> _TEXT PROVIDED_
By R.M Lata
Published by Tata McGraw-Hill Publishing Company Limited, New Delhi, India
REVIEWED BY SHEHERAZADE HIRJI
Member, Law Society of England and Wales
In the Western world a pessimistic image of both human development and social and economic growth in the Third World is often presented. The emphasis is invariably on foreign aid and developmental efforts that are bestowed upon Third World countries to help them cope with their various predicaments.
It is therefore very refreshing to catch a glimpse of a less well-known phenomenon-philanthropic efforts to promote national development, since the 1890s, by individuals who form part of the fabric of one of those Third World countries.
The Heartbeat of a Trust is about the vision, and efforts to achieve that vision, of a prominent Indian Parsi family, the Tatas. The book professes to be the first published study of an Indian foundation and is, in part, a study of the Tata family and their tradition of setting up trusts. Another part consists of biographies of the many individuals who were instrumental in the execution of the trusts. Much of the book is dedicated to illustrating the issues the trustees faced and how they achieved a fine balance between satisfying immediate demands on trust assets and establishing a long-term approach to self-development projects on a national scale.

> _EXCERPTED RECORDS_
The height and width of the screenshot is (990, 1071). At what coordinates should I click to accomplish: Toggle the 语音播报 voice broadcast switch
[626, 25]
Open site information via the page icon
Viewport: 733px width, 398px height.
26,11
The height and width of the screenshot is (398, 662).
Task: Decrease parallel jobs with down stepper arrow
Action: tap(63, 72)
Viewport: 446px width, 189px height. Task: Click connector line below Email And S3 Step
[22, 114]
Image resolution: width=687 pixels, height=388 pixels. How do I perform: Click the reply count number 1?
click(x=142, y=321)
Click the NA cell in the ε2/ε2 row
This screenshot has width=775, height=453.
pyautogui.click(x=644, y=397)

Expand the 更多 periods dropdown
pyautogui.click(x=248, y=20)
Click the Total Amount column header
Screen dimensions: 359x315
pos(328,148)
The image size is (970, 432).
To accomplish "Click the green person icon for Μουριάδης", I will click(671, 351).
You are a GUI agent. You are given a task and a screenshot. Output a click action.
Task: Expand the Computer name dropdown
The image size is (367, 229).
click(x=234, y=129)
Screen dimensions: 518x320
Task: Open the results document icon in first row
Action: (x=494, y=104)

> _REQUIRED ACTION A_
In the review of The Heartbeat of a Trust, why does the reviewer call it "very refreshing" to read about philanthropic efforts to promote national development? Answer in one to three sentences.
> _REQUIRED ACTION B_
Continue the review of The Heartbeat of a Trust from its last paragraph.

> _EXPECTED ANSWER A_
In the Western world, the image presented of human development and social and economic growth in the Third World is often pessimistic. The emphasis is invariably on foreign aid and developmental efforts bestowed on those countries. The book instead shows a less well-known phenomenon: since the 1890s, individuals who are part of one of those countries have worked to promote its national development.

> _EXPECTED ANSWER B_
Tata Enterprises built up its industrial base in the late 19th century in India. The “founder”, Jamsetji Tata, was very clear-if somewhat ambitious-about the way he wanted his wealth to be used: he wanted it to bring about an industrial revolution in India. He believed that “patchwork philanthropy”was not a firm basis on which to do this and so he preferred “constructive philanthropy”, which he defined thus:
What advances a nation or a community is not to prop up its weakest and most helpless members but to lift up the best and most gifted, so as to make them of the greatest service to the country.
The J.N. Tata Endowment Fund, established in 1892, was the first step towards implementing this approach. Jamsetji’s own funds were used to provide Indian students with scholarships for higher studies abroad. The Endowment was subsequently formalized with a corpus, out of which similar scholarships continue to be awarded.
At Jamsetji’s death in 1904, Tata Enterprises owned three textile mills and the Taj Mahal Hotel in Bombay. At the time of the death of his son, Sir Dorabji Tata, in 1932, it had acquired an integrated steel plant, three hydro-electric power companies, a soap and edible oil company, two cement companies, an insurance company and an aviation unit which subsequently developed into Air India.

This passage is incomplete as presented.